Israel does not need a hudna. That would do nothing for Israel. So, why would Israel accept it?


29. Jews would not be forcibly removed in any non-Zionist outcome


Hamas disagrees with you. You do not like me to quote but I could point you to the articles in which such is quoted. In any event, they have said that such is their intention - their political agenda - on multiple occasions. In fact, their leaders stated that explicitly to the New York Times, which duly printed it. In other instances, they have spoken openly of killing all Jews.


30. Jews do not want to but should be asked to take the risk that they might be oppressed in a post-Zionist Israel


Well, Israel cannot defend itself if it is isolated. That is true.
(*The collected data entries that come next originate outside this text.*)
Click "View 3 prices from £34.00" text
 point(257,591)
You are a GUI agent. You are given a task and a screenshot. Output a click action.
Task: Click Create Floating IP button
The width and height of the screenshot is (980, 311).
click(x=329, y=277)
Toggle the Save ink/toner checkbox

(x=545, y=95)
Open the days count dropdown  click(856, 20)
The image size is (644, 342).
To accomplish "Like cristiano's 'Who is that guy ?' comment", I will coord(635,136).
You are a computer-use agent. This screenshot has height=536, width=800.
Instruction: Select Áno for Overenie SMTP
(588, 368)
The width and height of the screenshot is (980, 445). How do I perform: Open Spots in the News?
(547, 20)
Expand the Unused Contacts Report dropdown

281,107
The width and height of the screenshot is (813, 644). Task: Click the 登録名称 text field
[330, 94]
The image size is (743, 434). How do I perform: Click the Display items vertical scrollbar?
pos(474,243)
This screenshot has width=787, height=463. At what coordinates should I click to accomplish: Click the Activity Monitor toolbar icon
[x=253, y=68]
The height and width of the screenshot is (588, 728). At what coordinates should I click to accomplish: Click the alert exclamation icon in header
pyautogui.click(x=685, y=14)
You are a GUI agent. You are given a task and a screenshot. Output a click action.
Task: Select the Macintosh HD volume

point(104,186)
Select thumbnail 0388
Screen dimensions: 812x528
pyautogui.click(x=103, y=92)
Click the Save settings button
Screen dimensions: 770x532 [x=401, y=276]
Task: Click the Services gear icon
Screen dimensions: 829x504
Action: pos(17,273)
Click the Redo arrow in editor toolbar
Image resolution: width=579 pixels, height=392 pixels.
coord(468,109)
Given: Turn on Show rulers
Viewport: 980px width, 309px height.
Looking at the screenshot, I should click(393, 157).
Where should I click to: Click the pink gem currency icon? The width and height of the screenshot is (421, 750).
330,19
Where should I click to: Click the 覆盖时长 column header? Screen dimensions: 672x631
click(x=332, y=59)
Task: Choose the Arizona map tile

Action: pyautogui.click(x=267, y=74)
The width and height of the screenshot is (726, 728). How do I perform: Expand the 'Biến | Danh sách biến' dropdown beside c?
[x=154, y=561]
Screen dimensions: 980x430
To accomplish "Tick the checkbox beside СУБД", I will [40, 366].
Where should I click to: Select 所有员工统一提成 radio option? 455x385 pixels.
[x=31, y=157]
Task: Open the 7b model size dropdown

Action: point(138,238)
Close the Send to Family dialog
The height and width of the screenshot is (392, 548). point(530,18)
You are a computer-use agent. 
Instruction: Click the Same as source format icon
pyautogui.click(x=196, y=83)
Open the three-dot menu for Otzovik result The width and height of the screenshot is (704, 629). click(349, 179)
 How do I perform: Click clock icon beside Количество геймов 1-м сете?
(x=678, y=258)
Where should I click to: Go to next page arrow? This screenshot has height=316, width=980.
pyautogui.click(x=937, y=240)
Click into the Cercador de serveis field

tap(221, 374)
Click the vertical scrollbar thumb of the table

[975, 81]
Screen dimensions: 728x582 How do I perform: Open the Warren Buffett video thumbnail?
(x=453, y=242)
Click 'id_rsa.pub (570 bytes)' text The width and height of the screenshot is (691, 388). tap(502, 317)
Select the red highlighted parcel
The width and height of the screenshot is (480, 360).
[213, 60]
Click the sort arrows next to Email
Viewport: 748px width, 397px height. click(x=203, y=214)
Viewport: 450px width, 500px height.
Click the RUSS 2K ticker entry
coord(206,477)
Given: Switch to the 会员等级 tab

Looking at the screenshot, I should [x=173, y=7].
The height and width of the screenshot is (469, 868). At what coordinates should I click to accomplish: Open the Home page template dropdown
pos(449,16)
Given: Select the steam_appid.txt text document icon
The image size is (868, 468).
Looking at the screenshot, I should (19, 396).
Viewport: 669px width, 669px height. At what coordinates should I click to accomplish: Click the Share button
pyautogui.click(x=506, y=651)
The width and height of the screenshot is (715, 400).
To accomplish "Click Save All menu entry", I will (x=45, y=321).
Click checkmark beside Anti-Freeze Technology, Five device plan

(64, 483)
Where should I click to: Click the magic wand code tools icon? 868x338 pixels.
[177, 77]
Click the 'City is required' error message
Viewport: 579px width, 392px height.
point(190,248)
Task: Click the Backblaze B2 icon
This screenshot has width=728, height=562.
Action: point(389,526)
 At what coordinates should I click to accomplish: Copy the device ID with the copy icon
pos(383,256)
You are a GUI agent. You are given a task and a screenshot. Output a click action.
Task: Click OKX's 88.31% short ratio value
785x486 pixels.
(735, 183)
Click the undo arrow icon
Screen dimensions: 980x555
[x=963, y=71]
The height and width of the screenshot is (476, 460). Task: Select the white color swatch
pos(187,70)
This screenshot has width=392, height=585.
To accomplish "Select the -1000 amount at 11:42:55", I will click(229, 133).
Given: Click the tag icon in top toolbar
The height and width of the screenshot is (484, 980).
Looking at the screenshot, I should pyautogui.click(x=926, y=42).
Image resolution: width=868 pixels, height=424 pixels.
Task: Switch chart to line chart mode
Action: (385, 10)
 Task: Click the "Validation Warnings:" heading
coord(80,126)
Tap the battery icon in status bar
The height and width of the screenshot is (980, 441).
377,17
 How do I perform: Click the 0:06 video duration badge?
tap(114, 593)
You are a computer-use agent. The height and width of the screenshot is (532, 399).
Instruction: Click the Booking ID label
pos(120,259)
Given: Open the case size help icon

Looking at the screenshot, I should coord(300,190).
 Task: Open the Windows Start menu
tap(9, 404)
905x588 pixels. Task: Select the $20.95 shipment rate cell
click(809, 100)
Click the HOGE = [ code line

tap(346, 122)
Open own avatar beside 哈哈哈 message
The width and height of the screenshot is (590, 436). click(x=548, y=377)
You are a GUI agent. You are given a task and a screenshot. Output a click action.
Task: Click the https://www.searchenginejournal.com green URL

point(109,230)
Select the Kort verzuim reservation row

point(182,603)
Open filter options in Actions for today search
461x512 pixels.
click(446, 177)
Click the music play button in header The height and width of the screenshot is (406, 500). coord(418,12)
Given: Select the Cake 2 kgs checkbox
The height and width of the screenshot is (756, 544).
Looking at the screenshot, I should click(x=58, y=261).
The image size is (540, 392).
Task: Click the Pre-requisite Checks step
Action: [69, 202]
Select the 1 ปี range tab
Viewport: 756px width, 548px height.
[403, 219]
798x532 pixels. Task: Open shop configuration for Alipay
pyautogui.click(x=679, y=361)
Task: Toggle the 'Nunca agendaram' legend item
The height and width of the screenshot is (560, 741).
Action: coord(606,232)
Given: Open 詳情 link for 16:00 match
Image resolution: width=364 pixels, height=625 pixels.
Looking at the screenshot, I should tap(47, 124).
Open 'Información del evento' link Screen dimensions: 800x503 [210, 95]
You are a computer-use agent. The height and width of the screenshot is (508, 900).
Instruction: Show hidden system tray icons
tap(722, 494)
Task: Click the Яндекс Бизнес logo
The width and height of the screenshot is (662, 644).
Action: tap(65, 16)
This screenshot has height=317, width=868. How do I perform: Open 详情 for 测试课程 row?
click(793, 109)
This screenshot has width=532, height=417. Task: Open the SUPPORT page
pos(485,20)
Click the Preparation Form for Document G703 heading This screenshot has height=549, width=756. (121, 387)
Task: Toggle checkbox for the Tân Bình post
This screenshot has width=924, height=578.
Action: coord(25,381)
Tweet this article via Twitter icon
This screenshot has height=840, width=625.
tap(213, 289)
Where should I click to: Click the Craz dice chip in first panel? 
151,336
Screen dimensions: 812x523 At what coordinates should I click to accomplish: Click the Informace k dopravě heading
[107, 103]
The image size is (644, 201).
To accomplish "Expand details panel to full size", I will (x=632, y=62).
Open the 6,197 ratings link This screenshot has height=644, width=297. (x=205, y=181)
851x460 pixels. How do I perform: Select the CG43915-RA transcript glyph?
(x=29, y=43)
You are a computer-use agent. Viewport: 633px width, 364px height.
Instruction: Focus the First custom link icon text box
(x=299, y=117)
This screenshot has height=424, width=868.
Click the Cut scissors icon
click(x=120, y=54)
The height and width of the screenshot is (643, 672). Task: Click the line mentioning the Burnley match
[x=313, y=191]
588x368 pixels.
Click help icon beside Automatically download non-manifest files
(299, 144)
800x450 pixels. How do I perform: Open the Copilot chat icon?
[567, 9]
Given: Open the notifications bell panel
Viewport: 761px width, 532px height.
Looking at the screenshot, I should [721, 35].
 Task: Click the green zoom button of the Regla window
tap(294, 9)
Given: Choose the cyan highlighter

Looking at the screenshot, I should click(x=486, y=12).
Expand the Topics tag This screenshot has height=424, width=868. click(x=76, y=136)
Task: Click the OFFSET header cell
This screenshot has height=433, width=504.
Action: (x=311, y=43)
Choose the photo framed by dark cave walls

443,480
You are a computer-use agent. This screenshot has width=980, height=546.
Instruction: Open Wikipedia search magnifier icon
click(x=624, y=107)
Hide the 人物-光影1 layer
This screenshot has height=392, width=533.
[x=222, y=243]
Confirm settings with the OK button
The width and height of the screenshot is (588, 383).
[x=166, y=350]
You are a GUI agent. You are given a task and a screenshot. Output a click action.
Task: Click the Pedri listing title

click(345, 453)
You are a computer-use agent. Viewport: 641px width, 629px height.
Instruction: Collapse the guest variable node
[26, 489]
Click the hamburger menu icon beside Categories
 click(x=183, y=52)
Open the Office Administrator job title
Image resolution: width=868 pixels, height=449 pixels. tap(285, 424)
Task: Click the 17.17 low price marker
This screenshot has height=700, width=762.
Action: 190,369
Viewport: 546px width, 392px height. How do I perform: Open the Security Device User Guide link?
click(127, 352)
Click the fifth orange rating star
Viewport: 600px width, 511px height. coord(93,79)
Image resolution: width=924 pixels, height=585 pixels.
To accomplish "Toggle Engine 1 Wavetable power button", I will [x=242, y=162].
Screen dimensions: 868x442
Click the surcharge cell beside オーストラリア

That is true, however, of most states. An isolated America has lost ground in this decade. Moreover, the US allies with Israel because that is what most Americans want. Many Americans, including for example, Lyndon Johnson and FDR and Truman and Reagan and maybe Clinton, were avid Zionists. FDR wanted to remove all Arabs from the country. He was willing, evidently, to pay all of them to move or to have them forced out. Truman was an avid Zionist who acted against the advice of advisers who argued your view that we should define interest narrowly - i.e. by oil. Etc., etc.


Life is full of burdens. However, solving the Jewish problem is one that is worth some sacrifice.

Anonymous said...

Correction:

Strike my sentence that reads: "The German army, after its defeat at the battles at El Alamein and later in Tunisia between Germany’s Rommel’s Afrika Korps and the Allied armed forces."

Substitute the following:

The German army, after its defeat at the battles at El Alamein and later in Tunisia between Germany’s Rommel’s Afrika Korps and the Allied armed forces, was no longer able to assist the Arabs in what the Arab leadership had planned together.

Arnold Evans said...

Thank you N. for responding. I'll go through this some time this week and make changes to address some of the things you've written. For the most part I stand by at least the thrusts in the paragraphs but this was a rough draft that can use a lot of cleaning up.

Arnold Evans said...

1. I claim that not all Jews were expelled by Romans. You say the Roman expulsion wasn't complete. So we're in agreement. If you'll say most Jews were expelled by Romans, I disagree just based on Roman behavior elsewhere. If they did expel most Jews, this is the only example of this in their imperial history. But I've never seen any indication that they did.

2. Um, no Arabs didn't settle Palestine in a way comparable to the Zionist settlement. Arabs colonized Palestine in a way comparable to the British colonization of India. Which was bad, and which was colonialism, but did not substantially change the underlying demographic composition. The Western settlement of Australia and North America are comparable to the Zionist settlement of Palestine. The Western colonization of India, Nigeria and Vietnam is more comparable to the Arab colonization of Palestine. These are different concepts.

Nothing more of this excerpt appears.